Task directions: Output every entry exactly as given.

——

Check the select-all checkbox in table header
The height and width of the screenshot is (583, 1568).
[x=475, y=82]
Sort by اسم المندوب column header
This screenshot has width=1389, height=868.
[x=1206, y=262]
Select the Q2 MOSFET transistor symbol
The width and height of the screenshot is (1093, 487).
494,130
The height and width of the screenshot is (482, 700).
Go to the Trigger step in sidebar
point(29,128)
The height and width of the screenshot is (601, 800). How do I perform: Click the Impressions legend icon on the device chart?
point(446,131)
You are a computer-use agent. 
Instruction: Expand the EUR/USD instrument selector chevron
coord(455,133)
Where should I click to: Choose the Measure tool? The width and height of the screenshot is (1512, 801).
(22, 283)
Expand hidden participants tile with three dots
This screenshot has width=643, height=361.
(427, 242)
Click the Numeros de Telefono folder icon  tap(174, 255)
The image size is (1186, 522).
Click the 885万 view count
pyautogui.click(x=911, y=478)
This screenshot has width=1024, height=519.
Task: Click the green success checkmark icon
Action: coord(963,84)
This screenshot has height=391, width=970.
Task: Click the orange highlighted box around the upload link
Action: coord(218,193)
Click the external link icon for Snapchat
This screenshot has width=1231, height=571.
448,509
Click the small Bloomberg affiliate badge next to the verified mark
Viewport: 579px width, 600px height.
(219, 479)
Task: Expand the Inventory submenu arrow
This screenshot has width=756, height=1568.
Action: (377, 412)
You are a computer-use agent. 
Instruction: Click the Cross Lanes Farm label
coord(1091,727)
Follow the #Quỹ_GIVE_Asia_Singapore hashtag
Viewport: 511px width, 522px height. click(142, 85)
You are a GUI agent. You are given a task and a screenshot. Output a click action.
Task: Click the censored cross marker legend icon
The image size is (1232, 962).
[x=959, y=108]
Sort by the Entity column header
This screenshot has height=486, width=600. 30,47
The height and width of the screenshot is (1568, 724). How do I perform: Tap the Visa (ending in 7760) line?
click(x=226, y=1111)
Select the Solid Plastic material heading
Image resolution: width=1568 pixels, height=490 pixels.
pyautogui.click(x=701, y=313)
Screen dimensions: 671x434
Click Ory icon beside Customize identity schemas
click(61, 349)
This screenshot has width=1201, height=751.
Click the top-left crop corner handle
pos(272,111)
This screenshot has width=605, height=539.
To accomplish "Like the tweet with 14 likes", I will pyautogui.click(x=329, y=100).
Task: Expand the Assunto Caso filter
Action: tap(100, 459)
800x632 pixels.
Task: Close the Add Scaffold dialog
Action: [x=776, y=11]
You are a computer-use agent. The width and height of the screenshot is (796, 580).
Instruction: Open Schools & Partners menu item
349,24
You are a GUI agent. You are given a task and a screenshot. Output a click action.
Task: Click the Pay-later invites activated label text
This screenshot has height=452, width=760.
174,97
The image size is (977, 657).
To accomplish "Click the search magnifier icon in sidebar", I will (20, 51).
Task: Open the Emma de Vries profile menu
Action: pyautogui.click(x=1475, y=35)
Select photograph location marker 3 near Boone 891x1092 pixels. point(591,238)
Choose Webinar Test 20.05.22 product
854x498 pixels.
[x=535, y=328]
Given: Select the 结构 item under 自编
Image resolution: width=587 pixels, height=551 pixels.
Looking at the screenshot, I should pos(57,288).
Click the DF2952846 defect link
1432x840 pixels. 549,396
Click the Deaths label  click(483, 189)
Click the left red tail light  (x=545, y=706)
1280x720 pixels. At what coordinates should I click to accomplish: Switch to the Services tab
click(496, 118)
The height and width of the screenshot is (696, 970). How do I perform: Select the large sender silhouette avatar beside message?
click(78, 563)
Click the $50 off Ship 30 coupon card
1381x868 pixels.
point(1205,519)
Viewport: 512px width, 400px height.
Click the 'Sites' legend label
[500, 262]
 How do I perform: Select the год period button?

——

Solved exercise:
Check the select-all checkbox in table header
The height and width of the screenshot is (583, 1568).
[x=475, y=82]
Sort by اسم المندوب column header
This screenshot has width=1389, height=868.
[x=1206, y=262]
Select the Q2 MOSFET transistor symbol
The width and height of the screenshot is (1093, 487).
494,130
The height and width of the screenshot is (482, 700).
Go to the Trigger step in sidebar
point(29,128)
The height and width of the screenshot is (601, 800). How do I perform: Click the Impressions legend icon on the device chart?
point(446,131)
You are a computer-use agent. 
Instruction: Expand the EUR/USD instrument selector chevron
coord(455,133)
Where should I click to: Choose the Measure tool? The width and height of the screenshot is (1512, 801).
(22, 283)
Expand hidden participants tile with three dots
This screenshot has width=643, height=361.
(427, 242)
Click the Numeros de Telefono folder icon  tap(174, 255)
The image size is (1186, 522).
Click the 885万 view count
pyautogui.click(x=911, y=478)
This screenshot has width=1024, height=519.
Task: Click the green success checkmark icon
Action: coord(963,84)
This screenshot has height=391, width=970.
Task: Click the orange highlighted box around the upload link
Action: coord(218,193)
Click the external link icon for Snapchat
This screenshot has width=1231, height=571.
448,509
Click the small Bloomberg affiliate badge next to the verified mark
Viewport: 579px width, 600px height.
(219, 479)
Task: Expand the Inventory submenu arrow
This screenshot has width=756, height=1568.
Action: (377, 412)
You are a computer-use agent. 
Instruction: Click the Cross Lanes Farm label
coord(1091,727)
Follow the #Quỹ_GIVE_Asia_Singapore hashtag
Viewport: 511px width, 522px height. click(142, 85)
You are a GUI agent. You are given a task and a screenshot. Output a click action.
Task: Click the censored cross marker legend icon
The image size is (1232, 962).
[x=959, y=108]
Sort by the Entity column header
This screenshot has height=486, width=600. 30,47
The height and width of the screenshot is (1568, 724). How do I perform: Tap the Visa (ending in 7760) line?
click(x=226, y=1111)
Select the Solid Plastic material heading
Image resolution: width=1568 pixels, height=490 pixels.
pyautogui.click(x=701, y=313)
Screen dimensions: 671x434
Click Ory icon beside Customize identity schemas
click(61, 349)
This screenshot has width=1201, height=751.
Click the top-left crop corner handle
pos(272,111)
This screenshot has width=605, height=539.
To accomplish "Like the tweet with 14 likes", I will pyautogui.click(x=329, y=100).
Task: Expand the Assunto Caso filter
Action: tap(100, 459)
800x632 pixels.
Task: Close the Add Scaffold dialog
Action: [x=776, y=11]
You are a computer-use agent. The width and height of the screenshot is (796, 580).
Instruction: Open Schools & Partners menu item
349,24
You are a GUI agent. You are given a task and a screenshot. Output a click action.
Task: Click the Pay-later invites activated label text
This screenshot has height=452, width=760.
174,97
The image size is (977, 657).
To accomplish "Click the search magnifier icon in sidebar", I will (20, 51).
Task: Open the Emma de Vries profile menu
Action: pyautogui.click(x=1475, y=35)
Select photograph location marker 3 near Boone 891x1092 pixels. point(591,238)
Choose Webinar Test 20.05.22 product
854x498 pixels.
[x=535, y=328]
Given: Select the 结构 item under 自编
Image resolution: width=587 pixels, height=551 pixels.
Looking at the screenshot, I should pos(57,288).
Click the DF2952846 defect link
1432x840 pixels. 549,396
Click the Deaths label  click(483, 189)
Click the left red tail light  (x=545, y=706)
1280x720 pixels. At what coordinates should I click to accomplish: Switch to the Services tab
click(496, 118)
The height and width of the screenshot is (696, 970). How do I perform: Select the large sender silhouette avatar beside message?
click(78, 563)
Click the $50 off Ship 30 coupon card
1381x868 pixels.
point(1205,519)
Viewport: 512px width, 400px height.
Click the 'Sites' legend label
[500, 262]
 How do I perform: Select the год period button?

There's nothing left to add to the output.